Subaltern, Indigenous, Zapatista, History, Acteal, Appo, Everyday, Women, Human Rights, State, Hegemony, Mexico, Oppression, Activism

José Rabasa. Without History: Subaltern Studies, the Zapatista Insurgency, and the Specter of History. Pittsburgh: U of Pittsburgh P, 2010. 358 pp.

José Rabasa’s Without History: Subaltern Studies, the Zapatista Insurgency, and the Specter of History departs from, and advances, the premises of the Latin American Subaltern Studies Group. Most of the essays were written shortly after the Zapatista uprising in Mexico in 1994, although the final ones tackle events that took place more recently, such as the activities of the Asamblea Popular de los Pueblos de México (APPO) in Oaxaca, and of the Bolivian Movimiento al Socialismo (MAS). The reader of Without History will thereby encounter a diverse body of analyses of the deployment by modern indigenous politics of pre-Colombian texts, of Western testimonial films on the post-1994 events in Chiapas, of the 1997 Acteal Massacre, and of the legal constitutions of contemporary Mayan peoples who work to define their political autonomy.

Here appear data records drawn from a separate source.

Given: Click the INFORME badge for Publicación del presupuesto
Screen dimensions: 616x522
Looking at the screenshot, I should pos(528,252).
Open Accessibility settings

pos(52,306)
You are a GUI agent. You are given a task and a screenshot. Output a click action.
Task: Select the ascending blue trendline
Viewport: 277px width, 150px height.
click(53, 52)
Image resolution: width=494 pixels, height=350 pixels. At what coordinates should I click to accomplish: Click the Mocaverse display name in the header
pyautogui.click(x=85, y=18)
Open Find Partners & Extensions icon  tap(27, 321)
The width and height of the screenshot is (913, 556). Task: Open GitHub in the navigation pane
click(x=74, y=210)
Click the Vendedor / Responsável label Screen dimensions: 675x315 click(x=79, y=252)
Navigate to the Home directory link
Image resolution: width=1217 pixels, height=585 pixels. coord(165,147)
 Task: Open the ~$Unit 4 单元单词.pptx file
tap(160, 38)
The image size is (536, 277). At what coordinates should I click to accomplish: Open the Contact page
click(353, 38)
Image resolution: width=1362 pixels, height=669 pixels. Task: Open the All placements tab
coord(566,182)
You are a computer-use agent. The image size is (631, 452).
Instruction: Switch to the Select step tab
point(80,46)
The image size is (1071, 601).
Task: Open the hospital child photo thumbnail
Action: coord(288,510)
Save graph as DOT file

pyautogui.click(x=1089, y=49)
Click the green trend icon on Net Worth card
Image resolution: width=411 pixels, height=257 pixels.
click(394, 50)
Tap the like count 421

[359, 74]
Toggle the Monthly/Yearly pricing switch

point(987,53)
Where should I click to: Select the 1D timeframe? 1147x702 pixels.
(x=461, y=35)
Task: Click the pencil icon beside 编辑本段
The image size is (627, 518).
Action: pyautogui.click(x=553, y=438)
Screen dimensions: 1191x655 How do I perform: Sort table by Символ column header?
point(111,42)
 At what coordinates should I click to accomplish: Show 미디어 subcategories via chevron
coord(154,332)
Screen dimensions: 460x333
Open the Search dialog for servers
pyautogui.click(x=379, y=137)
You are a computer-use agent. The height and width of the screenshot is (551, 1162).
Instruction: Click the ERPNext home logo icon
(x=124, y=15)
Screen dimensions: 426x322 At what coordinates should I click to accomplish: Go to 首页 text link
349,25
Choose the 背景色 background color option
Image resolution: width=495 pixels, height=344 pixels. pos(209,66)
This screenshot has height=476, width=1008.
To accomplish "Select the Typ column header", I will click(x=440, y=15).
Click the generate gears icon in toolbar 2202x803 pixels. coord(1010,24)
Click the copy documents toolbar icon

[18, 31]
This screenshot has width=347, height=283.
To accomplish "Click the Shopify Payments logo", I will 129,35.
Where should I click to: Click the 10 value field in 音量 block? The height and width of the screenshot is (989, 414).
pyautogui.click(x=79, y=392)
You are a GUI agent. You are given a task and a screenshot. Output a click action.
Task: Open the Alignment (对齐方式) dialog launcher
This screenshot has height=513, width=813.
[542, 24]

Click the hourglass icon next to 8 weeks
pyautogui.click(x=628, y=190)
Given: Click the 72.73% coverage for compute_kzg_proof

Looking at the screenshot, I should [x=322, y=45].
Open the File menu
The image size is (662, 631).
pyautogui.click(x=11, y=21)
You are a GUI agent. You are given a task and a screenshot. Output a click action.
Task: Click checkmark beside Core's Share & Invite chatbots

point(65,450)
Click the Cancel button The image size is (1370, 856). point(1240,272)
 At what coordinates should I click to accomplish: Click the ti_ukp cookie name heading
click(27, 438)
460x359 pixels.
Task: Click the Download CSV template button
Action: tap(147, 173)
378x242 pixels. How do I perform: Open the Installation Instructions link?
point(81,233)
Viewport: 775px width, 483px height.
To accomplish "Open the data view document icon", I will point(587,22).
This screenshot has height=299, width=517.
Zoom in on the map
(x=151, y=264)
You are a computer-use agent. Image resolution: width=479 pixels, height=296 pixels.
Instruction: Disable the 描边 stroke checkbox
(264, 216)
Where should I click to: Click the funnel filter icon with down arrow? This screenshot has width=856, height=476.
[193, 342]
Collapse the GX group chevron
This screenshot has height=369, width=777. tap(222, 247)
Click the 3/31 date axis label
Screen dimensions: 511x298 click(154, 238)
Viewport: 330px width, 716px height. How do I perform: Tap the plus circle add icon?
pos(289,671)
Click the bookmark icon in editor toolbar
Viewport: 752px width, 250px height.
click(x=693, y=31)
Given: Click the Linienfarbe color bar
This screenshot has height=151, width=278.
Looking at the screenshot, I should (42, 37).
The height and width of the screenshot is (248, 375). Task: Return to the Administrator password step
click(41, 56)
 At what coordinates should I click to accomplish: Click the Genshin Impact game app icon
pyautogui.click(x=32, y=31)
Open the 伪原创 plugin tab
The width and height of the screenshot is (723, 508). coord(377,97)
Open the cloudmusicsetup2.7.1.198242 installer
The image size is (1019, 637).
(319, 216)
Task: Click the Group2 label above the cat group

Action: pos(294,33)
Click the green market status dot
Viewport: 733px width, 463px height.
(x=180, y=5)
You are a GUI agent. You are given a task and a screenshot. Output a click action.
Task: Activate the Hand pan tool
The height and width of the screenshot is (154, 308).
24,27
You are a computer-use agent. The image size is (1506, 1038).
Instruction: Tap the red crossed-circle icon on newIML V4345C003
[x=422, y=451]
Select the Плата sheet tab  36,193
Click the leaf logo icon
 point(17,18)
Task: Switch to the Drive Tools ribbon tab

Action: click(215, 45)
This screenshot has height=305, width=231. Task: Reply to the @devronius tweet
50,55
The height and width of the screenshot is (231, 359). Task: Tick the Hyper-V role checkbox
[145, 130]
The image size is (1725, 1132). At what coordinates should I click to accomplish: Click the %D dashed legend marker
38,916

The “without history” of the title is meant to call attention to peoples whose present and past existences fall outside the narrative of Western history, that of instrumental reason, modernization, and developmentalism. Rabasa argues that on the margins of modernity lie pre-Colombian and/or subaltern alternative histories, grounded in non-Western, non-capitalist, non-statist communal structures: these formations remain operative today. The continuity between the ancient communalism of the indigenous universe and turn-of-the-century subaltern politics constitutes the main focus of the study. Rabasa stresses that the continuity is not always available through documents. Historical episodes, according to Rabasa, enter the realm of the archive only under the condition that they conform to universal history. Resistances to this narrative hence go unrepresented, without history, though they endure as traces, beneath “the fog of the historical archive” (198).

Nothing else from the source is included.